The UK’s renowned prime minister, Winston S. Churchill, is hailed on our shores as a champion of freedom and statesmanship.
Over yonder, in his home country, he’s seen rather as a nightmare. Recognizing his triumphs, they recall his foibles and failures: his terrible record of meddling, micromanaging and other follies. Worst – at least in conservative minds – was his failure at succession planning. If this payoff seems too neat, wait for the story.
Churchill earned his reputation in the First World War. In 1914, he was First Lord of the Admiralty, managing the forces of the globe’s preeminent naval power. He botched it. Flung from power, he served penance in Western Front trenches. For a time, they say, another future leader, infinitely detestable – Adolf Hitler – was across the wire, manning the line as a common soldier. Oh, for a lucky shot, Winston must have lamented.
Called back to government service when the Allies were foundering in 1917, Churchill was tapped for Munitions Minister, a vital post. Some coalition partners accepted his office on condition that they never had to deal directly with that ‘arrogant meddler’. Churchill served admirably, attended the Peace Conference in 1919, but was kicked out by voters as socialism took hold in the parlous postwar years. Later, they called him back and he made history.
Churchill’s leadership in the second war-to-end-war was heroic in Greek proportion: he took the premiership in the ruins of defeat, when invasion by sea and air looked imminent. He rallied morale, organized the war economy and built effective alliances, even with odious partners like Stalin.
On a few occasions, addressing commoners blitzed out of their homes by the Luftwaffe, he made the mistake of sounding the contemporary battle cry: “We can take it.” Reportedly, he was sent back to his Downing Street air-raid shelter with advice on what he could take, and where they’d administer it. Churchill’s leadership was respected but without affection – they knew him too well.
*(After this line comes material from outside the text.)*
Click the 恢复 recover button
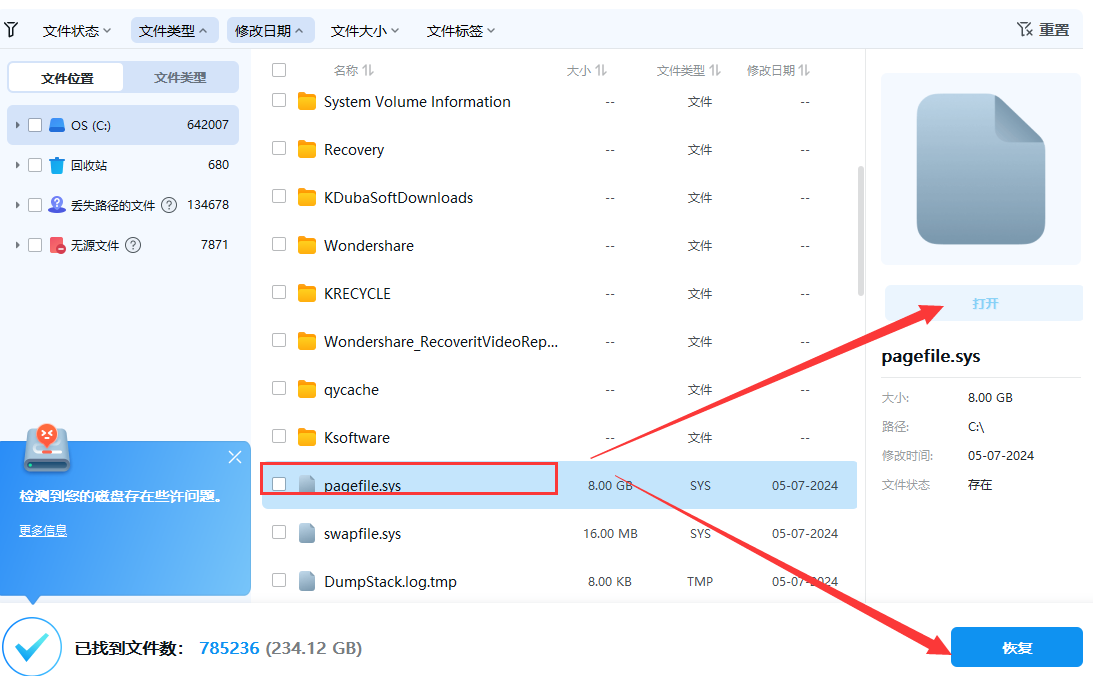The width and height of the screenshot is (1093, 676). (x=1016, y=647)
As the war wound down victoriously, even before the final gun sounded, he was voted from office. His successor, Anthony Eden, might well have his picture posted beside the dictionary entry for ‘hapless’. He managed two ineffectual years, the beginning of his nation’s decline into a grey, sullen backwater. The Brits have recovered but not without monumental struggle. All for want of a plan.
It’s odd, because Churchill was famous for his imagination – he was the original idea man, a veritable I-have-it! machine. In our office, we have a like-minded colleague, who ever-argues for improvement. I’ve revised the annual strategy – thoughts? Here’s a few new proposals for articles, marketing, videos, graphics, color schemes, tables, e-books for clients – write that one up, Tom. Anything as long as it’s innovative, and let’s have it pronto.
He’s wonderful, fantastic, the guy who takes the engine from purr to roar – but sometimes, I wish he’d desist. Just for a bit, mind; I need time to think.
Overwhelmed: that’s the mood these days. Professionals feel it and I bet the schoolkids do, too. Fear is overrated – this is the thing called life, we can take it. The tough part is finding time to mull things over.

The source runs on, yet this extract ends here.